Practitioners who get EYFS right do a few things consistently.

**They plan provision intentionally.** Continuous provision isn't random. Every area is set up to develop specific things. Every enhancement is chosen for a reason.

**They observe purposefully.** They notice WHAT is happening, not just THAT something is happening. They write down the moments that matter. They use observation to plan next steps.

**They sustain shared thinking.** They don't leave children to play in isolation. They join, briefly, ask the right kinds of questions, add vocabulary, model thinking aloud β€” and then leave again. The art is timing.

**They teach when teaching is needed.** Play-based doesn't mean no direct instruction. Phonics is taught. Number bonds are taught. Behaviour is taught. The TEACHING happens β€” but it sits inside a play-based culture, not on top of it.

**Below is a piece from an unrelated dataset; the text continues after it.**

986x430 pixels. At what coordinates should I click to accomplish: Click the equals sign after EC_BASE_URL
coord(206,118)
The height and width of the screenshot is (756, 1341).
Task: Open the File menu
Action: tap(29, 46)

**They protect children from over-stimulation.** Quiet corners. Calm spaces. Reduced visual clutter. Daily rhythms. Children at this age are not designed for the constant stimulation many classrooms inadvertently produce.

A final note for parents

If your child is in Reception or Pre-K, and you're worrying that they "don't seem to be doing much," consider:

- They are absorbing extraordinary amounts every day - The skills they're building (regulation, social, oral language) are the foundations for academic skills later - Comparing them to slightly older children doing more visible work is unfair β€” they're doing different work - The teacher knows what they're doing, even if you can't see it on the wall - Trust the process. By the end of Year 1, you'll see what was building

And if you're a Reception teacher reading this β€” keep going. The work is harder than it looks, more rigorous than it looks, and more important than the worksheet brigade gives you credit for. The children you're shaping right now will benefit for life. The difficulty is that nobody will be able to point at the worksheets and say "look what they did this term." But the children themselves will be the evidence, in time.